A-04 リジェネって言いづらいよね
「子いこいけしくまてださす助願うのどかおを」
「ナリーイ。い落て着ち。今ルけるをーヒからか。丈夫大」
重いまぶたをやっとのことで持ち上げると、そんな会話が聞こえてきた。ここは……病院か? 草の匂いに満ちている。そういう類の施設だろう。
確かにヒールって単語も、アナグラムでバラバラだけど聞こえた気はする。てことは証明成功だ。ヒールみたいな一撃で回復する系の魔法は一般人には使えない。ある程度制限されて、免許か何かないと使えないんだろう。
あぶねー。裏技見つけて巨大魔法とかぶっ放したら件の上位管理者につかまっちゃうって。って考えるとファンタジーなナリして結構なディストピアよね。
いや前世でも、赤ちゃんがヤクブーツやってたり銃ぶっ放したら問題になるもんな。別に普通の事か。
まあヒールに制限がかけられているとわかっただけでそこまで確定させるのは気が早いけれど、推察は出来る。私はとりあえずそれで満足と──。
「ああ、ルテア。ったかよ。めねんご……に当ねんめご本」
マッマは泣きながら私をきゅっと抱きしめた。なにを大げさなと思ったけれど、私は遅れて自分がしたことの愚かさに気が付いた。
……娘が二階から落ちて平気な親なんているものか。
思えば前世の私の家族は、いつも小刻みに震えているばっちゃだけで、両親はとっくに死んでたから、家族の想いなんて考えたこともなかった。
泣きながら何度もごめんねと繰り返すサリアにとても申し訳ない気持ちが湧き上がって、私はもうこれ以上利己的なことでマッマを困らせたくないという気持ちが湧いた。いのちだいじに。これ鉄則ね。

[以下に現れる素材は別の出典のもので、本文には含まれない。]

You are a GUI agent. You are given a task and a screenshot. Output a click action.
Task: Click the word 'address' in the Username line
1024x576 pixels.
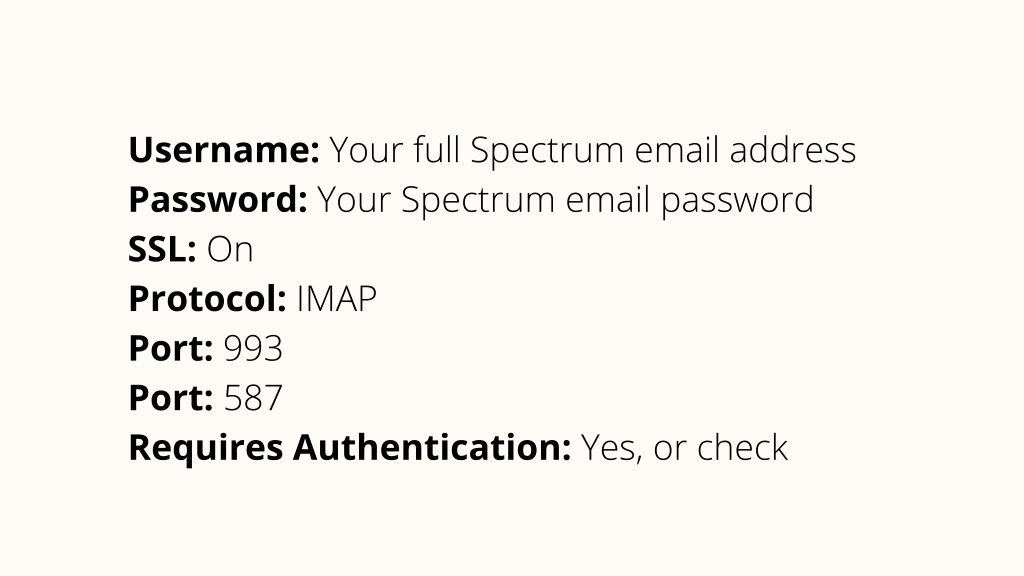coord(793,150)
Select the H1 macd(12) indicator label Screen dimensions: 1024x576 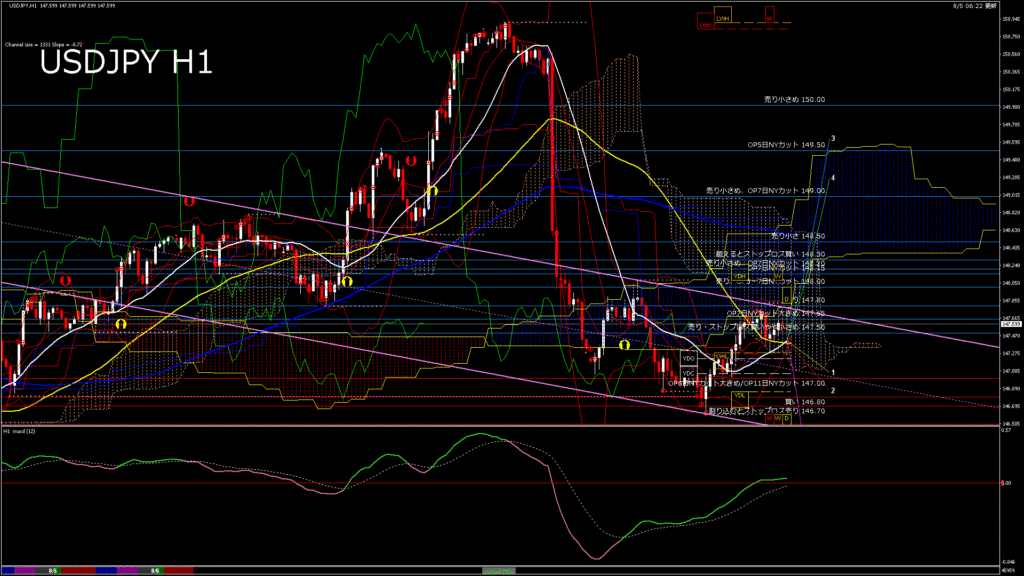pyautogui.click(x=20, y=431)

そのあと医者っぽいいでたちのジジニキが、実際医者であることがわかった。どうやらヒールにも何種類かあるらしく、初めは外科のヒール、次に内科のヒールにまわされた。そこまで細分化されると医療じゃねぇかと萎えるけど、普通に考えてヒール一発でなんでも治るとかオーバーテクすぎる。
そして完全に万全になった私ことアルテ・クロノスタシスはマッマこと母のサリアに抱かれておうちに帰る。
私はそこで初めて、外の世界を見た。
想像以上に何もない世界だった。ただ広がるだだっ広い平原。出てきた治療院があるくらいで、他は放牧地。羊と牛がいた。呑気に歩いてる。そこら辺は同じか。でも町とかはなくて、遠くに一軒家がぽつり見えるくらいだ。
北海道みたいだな。
情緒の欠片もない感想が出たところでマッマが子守唄を歌ってくれた。サリアの歌声は、ジュディ・オングのようで耳心地が良かった。こういうASMR売ってくんないかなと思ったが、この世界にはイヤホンとかないことに気が付いて萎えた。ぜってぇ創ろう。工作魔法みたいなやつ習得して、ぜってぇ……。

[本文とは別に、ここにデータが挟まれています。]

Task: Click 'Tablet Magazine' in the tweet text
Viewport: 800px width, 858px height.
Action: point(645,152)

異世界で声優事務所をつくる所まで妄想していた頃、私とマッマはおうちについた。そこで、傷だらけのパッパが待っていた。遠距離の通信手段とかあるのだろうかとか考えていると、私を見るや否や走って来て抱きしめる。
服くっさ! と思った。でも、そんな風に誰かに抱きしめられるのが久しぶりで、なんか泣きそうになった。そっか、親の葬式でばっちゃにぎゅっとされて以来か。
それからかえってマッマのチッチを吸って、三人で布団に入った。読み聞かせは優しい声で、この世界の考察をするより微睡に落ちて行った方が気持ちいいだろうなと思って、眠った。心なしか寝た後にベッドがギシギシ揺れてたのは気のせい。
明日は今日立てた仮説を実証する。もちろん命大事に。これ鉄則でね。